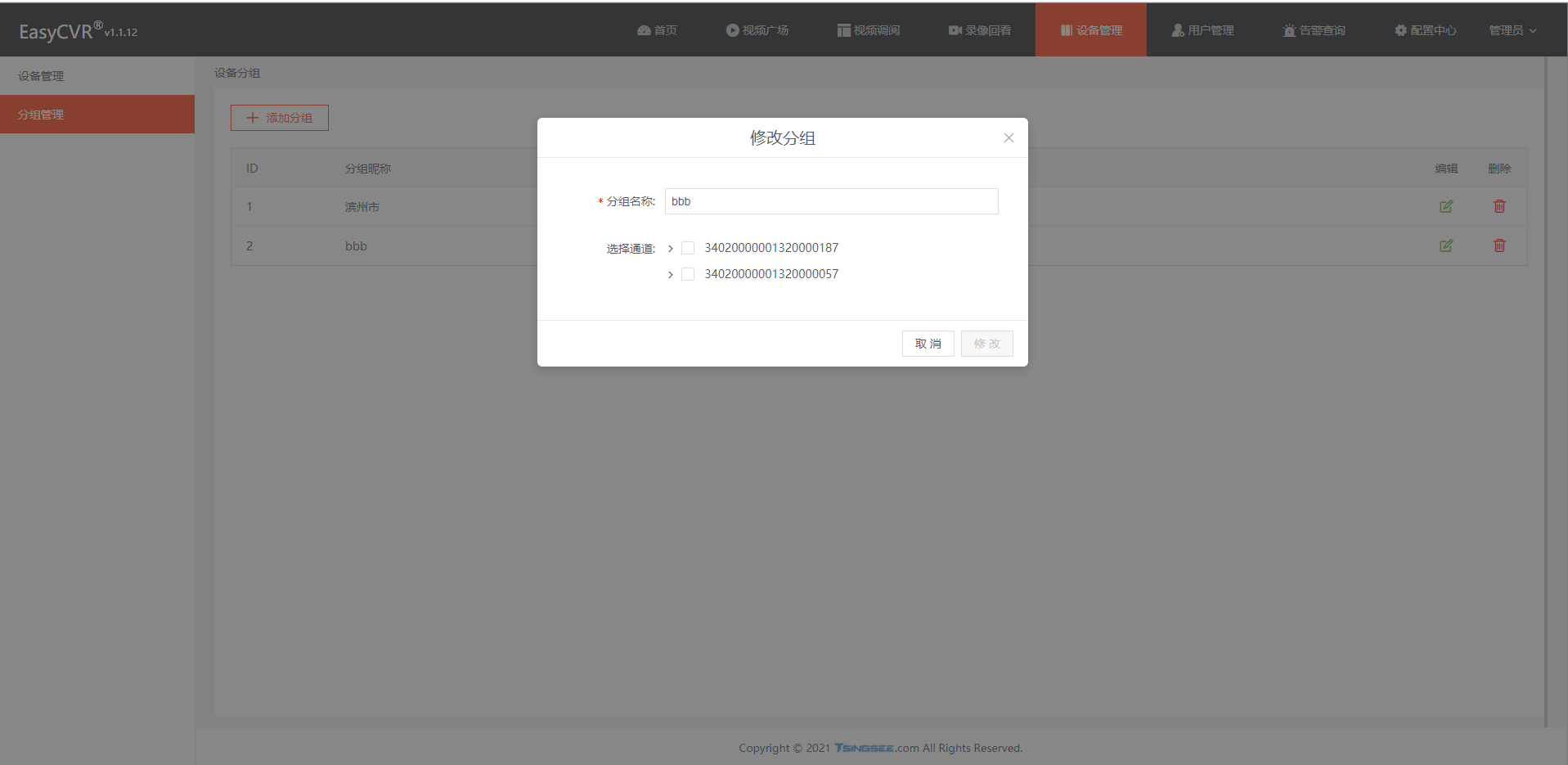Select 设备管理 in the left sidebar
Screen dimensions: 1568x765
coord(41,76)
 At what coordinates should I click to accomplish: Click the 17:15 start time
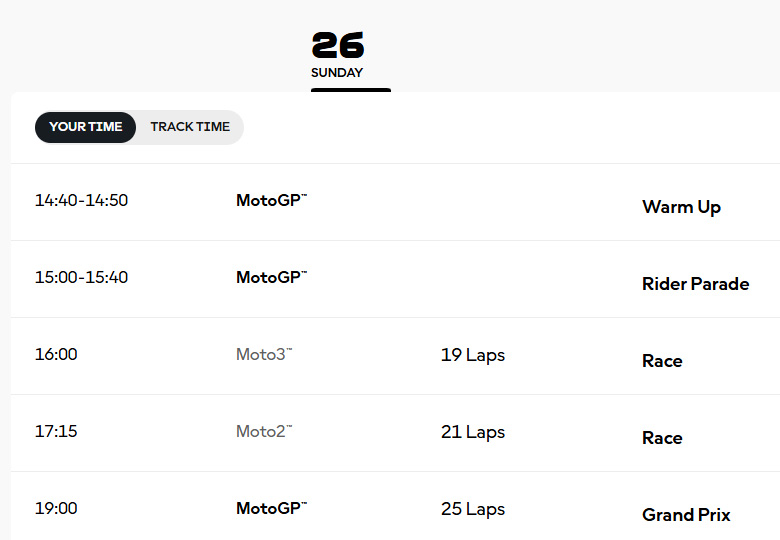pos(56,431)
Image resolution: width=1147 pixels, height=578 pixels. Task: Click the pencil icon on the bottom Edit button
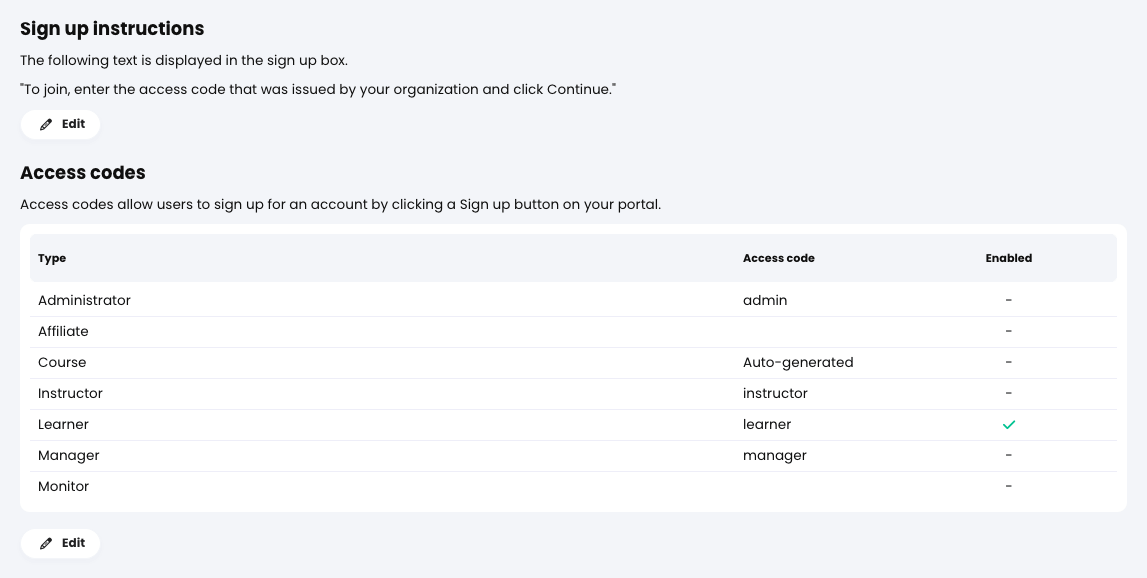[46, 543]
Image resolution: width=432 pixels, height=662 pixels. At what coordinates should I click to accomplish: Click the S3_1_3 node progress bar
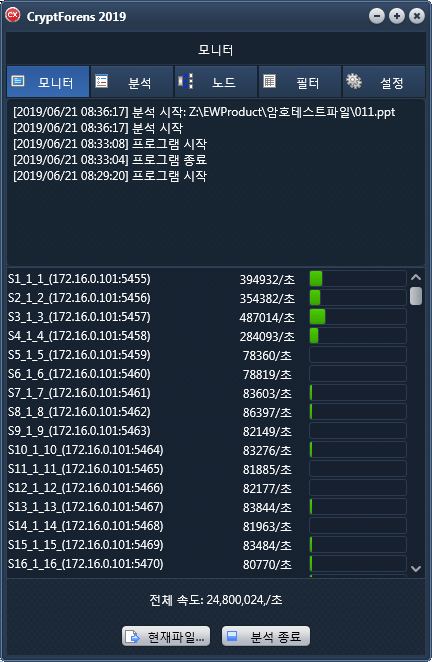coord(358,317)
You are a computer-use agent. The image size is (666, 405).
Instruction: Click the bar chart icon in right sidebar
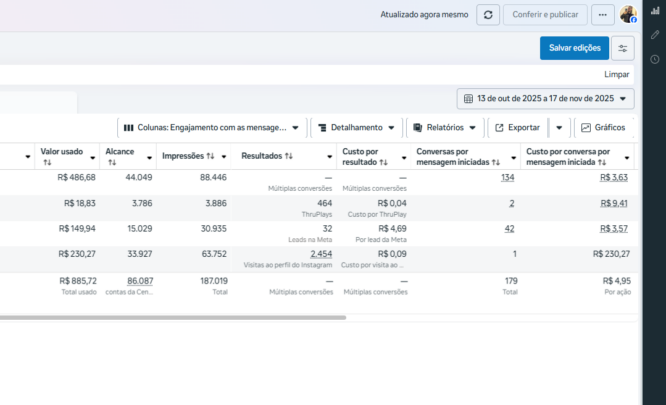pos(655,11)
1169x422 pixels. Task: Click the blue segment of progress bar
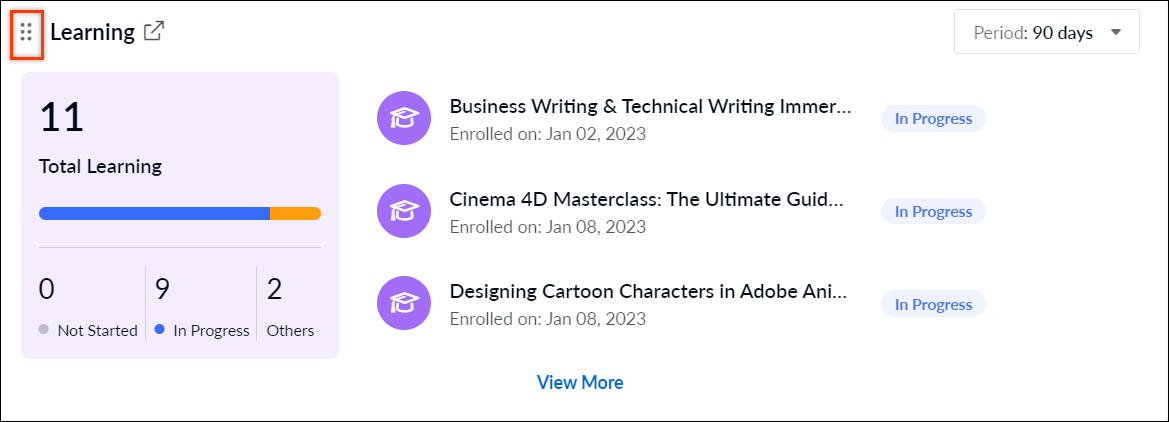click(154, 214)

• Directions
Your copy must consist solely of the lines from the one containing "Image resolution: width=1147" through the final line of the material above, transcribed exactly, with the pictures left out.

• Reply to the task
Image resolution: width=1147 pixels, height=578 pixels. Task: Click the pencil icon on the bottom Edit button
[46, 543]
Image resolution: width=432 pixels, height=662 pixels. At what coordinates should I click to accomplish: Click the S3_1_3 node progress bar
coord(358,317)
You are a computer-use agent. The image size is (666, 405).
Instruction: Click the bar chart icon in right sidebar
pos(655,11)
1169x422 pixels. Task: Click the blue segment of progress bar
click(154, 214)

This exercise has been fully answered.